PROBLEM DETAILS: Rescale the data below by writing out every line again, requests included, with each coordinate in the answers multiplied by 2.4 and rounded to the nearest whole number, halves rounded up. Leave the numbers in the requests unchanged and omit the pictures.

RECORDS PROVIDED:
[BEGIN]
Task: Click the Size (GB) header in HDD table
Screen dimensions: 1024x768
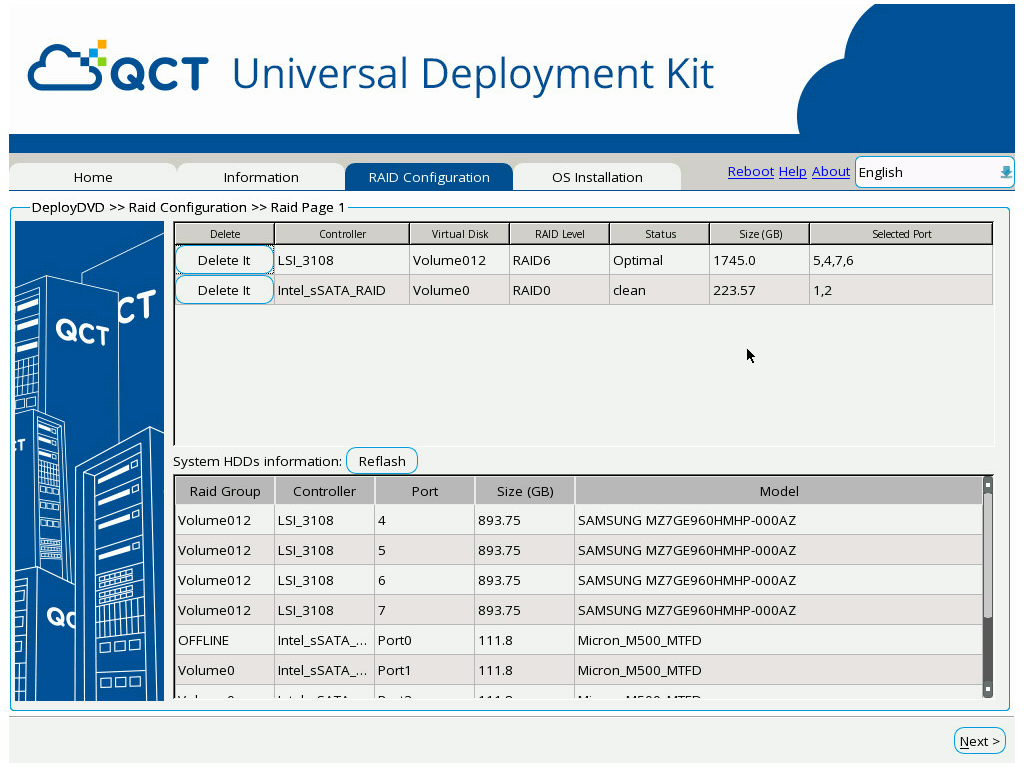Action: pos(525,491)
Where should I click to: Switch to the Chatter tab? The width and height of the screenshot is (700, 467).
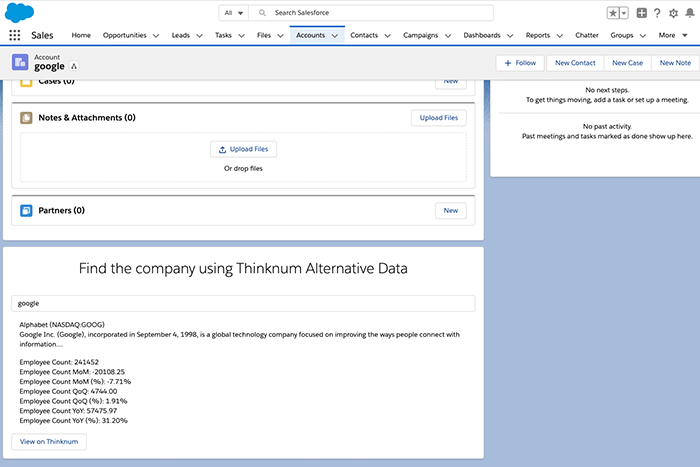point(586,35)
[END]
SOLUTION BELOW:
Task: Click the Size (GB) header in HDD table
Screen dimensions: 1024x768
Action: pos(1260,1178)
Where should I click to: Switch to the Chatter tab? The width and height of the screenshot is (700, 467).
point(1406,84)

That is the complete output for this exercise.